Stress can lead to excessive weight gain. Mindfulness-based stress reduction that incorporates mindful eating shows promise for reducing stress, overeating, and improving glucose control. No interventions have tested mindfulness training with a focus on healthy eating and weight gain during pregnancy, a period of common excessive weight gain. Here, we test the effectiveness of such an intervention, the Mindful Moms Training (MMT), on perceived stress, eating behaviors, and gestational weight gain in a high-risk sample of low income women with overweight/obesity.
We conducted a quasi-experimental study assigning 115 pregnant women to MMT for 8 weeks and comparing them to 105 sociodemographically and weight equivalent pregnant women receiving treatment as usual. Our main outcomes included weight gain (primary outcome), perceived stress, and depression.

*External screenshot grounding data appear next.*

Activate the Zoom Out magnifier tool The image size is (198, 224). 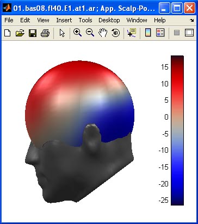90,33
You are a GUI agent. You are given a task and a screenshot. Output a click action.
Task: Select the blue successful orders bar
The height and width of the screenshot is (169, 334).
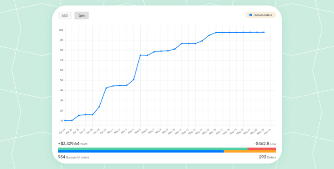click(140, 151)
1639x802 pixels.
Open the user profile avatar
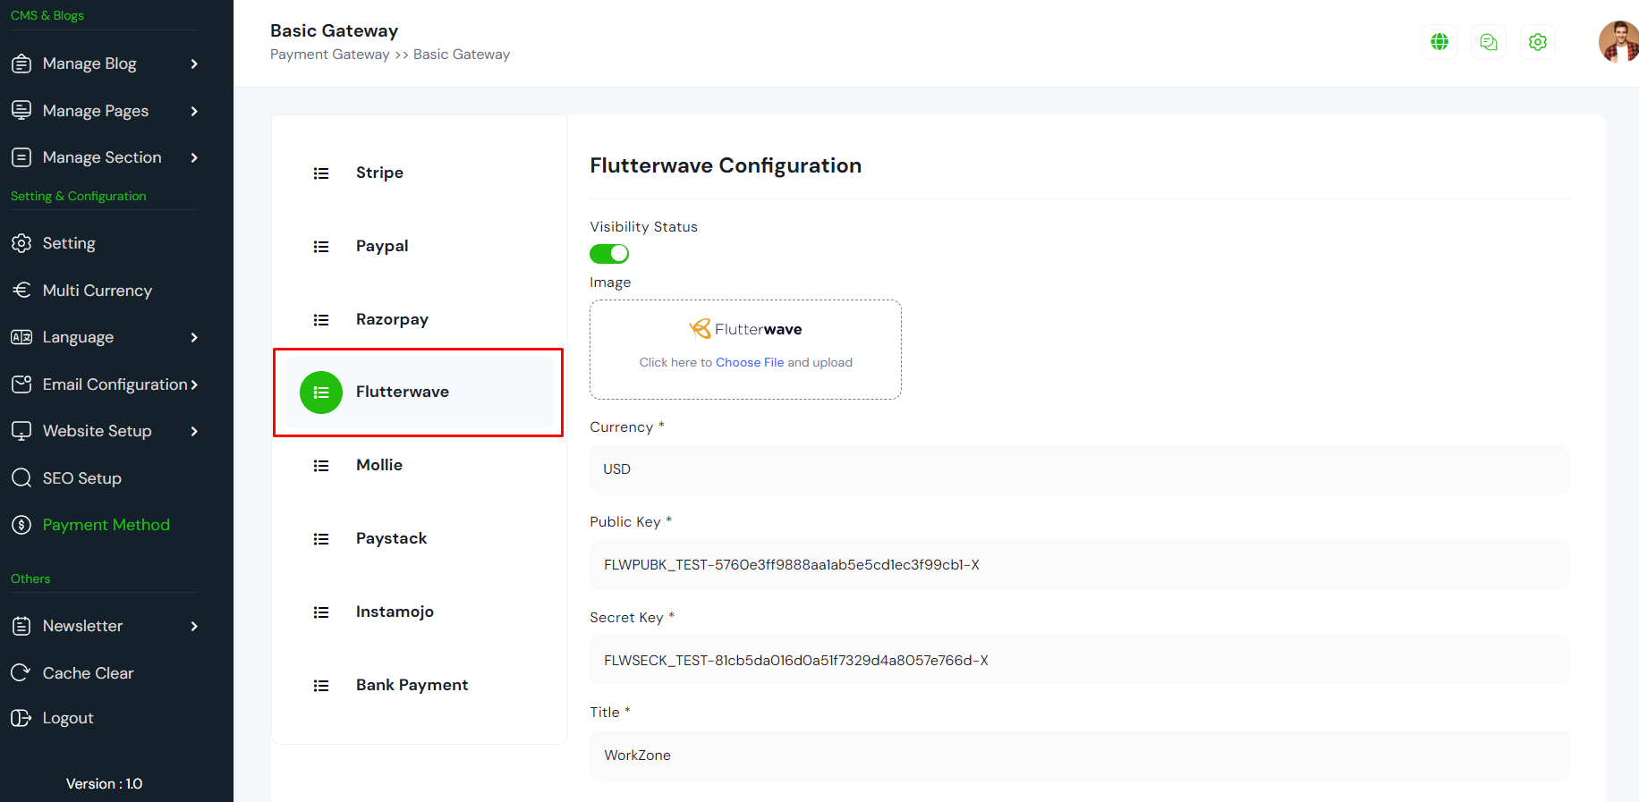pyautogui.click(x=1618, y=42)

Women in MMT showed significant reductions in perceived stress (β = − 0.16) and depressive symptoms (β = − 0.21) compared to the treatment as usual (TAU) control group. Consistent with national norms, the majority of women (68%) gained excessive weight according to Institute of Medicine weight-gain categories, regardless of group. Slightly more women in the MMT group gained below the recommendation. Among secondary outcomes, women in MMT reported increased physical activity (β = 0.26) and had lower glucose post-oral glucose tolerance test (β = − 0.23), being 66% less likely to have impaired glucose tolerance, compared to the TAU group.
A short-term intervention led to significant improvements in stress, and showed promise for preventing glucose intolerance. However, the majority of women gained excessive weight. A longer more intensive intervention may be needed for this high-risk population.